**SUPPLIED RECORDS**
[Start of section]
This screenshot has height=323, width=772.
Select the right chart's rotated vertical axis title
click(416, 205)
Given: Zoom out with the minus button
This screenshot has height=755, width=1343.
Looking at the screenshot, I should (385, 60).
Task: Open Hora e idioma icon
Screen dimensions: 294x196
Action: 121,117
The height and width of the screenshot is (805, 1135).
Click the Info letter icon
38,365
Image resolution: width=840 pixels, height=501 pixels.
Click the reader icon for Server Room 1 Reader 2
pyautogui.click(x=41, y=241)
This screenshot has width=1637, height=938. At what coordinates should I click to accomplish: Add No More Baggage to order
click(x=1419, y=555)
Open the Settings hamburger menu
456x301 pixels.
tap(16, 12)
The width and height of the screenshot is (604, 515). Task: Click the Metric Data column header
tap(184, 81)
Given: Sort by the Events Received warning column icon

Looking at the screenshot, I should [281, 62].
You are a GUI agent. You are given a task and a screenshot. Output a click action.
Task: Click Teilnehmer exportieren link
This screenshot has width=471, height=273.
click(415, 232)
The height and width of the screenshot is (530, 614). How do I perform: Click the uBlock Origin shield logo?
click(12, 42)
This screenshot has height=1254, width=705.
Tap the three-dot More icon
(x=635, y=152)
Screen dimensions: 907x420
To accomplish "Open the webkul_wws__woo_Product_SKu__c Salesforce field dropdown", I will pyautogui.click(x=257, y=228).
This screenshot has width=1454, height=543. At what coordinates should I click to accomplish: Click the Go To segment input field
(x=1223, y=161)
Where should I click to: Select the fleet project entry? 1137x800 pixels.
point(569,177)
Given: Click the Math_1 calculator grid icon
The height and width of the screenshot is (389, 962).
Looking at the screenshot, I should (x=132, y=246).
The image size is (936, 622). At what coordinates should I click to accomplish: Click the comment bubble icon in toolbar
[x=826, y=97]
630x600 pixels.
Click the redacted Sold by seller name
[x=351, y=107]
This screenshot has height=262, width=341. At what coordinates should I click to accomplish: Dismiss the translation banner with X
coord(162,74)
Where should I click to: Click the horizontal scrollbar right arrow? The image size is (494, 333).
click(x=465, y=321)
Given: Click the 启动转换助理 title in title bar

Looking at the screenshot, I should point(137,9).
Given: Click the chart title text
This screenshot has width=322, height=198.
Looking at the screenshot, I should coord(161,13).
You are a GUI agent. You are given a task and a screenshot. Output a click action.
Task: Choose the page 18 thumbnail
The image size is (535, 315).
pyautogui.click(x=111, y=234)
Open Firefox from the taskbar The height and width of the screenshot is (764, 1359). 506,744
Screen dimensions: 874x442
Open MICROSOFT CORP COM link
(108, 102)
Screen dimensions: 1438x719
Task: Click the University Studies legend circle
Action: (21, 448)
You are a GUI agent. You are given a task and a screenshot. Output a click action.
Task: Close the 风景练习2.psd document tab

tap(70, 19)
[End of section]
**WHAT YOU ARE ASKED TO DO**
After finding the line that contains "630x600 pixels." in the records above, copy that line and each one after it exactly, through the final line.

**EXERCISE RESPONSE**
630x600 pixels.
Click the redacted Sold by seller name
[x=351, y=107]
This screenshot has height=262, width=341. At what coordinates should I click to accomplish: Dismiss the translation banner with X
coord(162,74)
Where should I click to: Click the horizontal scrollbar right arrow? The image size is (494, 333).
click(x=465, y=321)
Given: Click the 启动转换助理 title in title bar

Looking at the screenshot, I should point(137,9).
Given: Click the chart title text
This screenshot has width=322, height=198.
Looking at the screenshot, I should coord(161,13).
You are a GUI agent. You are given a task and a screenshot. Output a click action.
Task: Choose the page 18 thumbnail
The image size is (535, 315).
pyautogui.click(x=111, y=234)
Open Firefox from the taskbar The height and width of the screenshot is (764, 1359). 506,744
Screen dimensions: 874x442
Open MICROSOFT CORP COM link
(108, 102)
Screen dimensions: 1438x719
Task: Click the University Studies legend circle
Action: (21, 448)
You are a GUI agent. You are given a task and a screenshot. Output a click action.
Task: Close the 风景练习2.psd document tab

tap(70, 19)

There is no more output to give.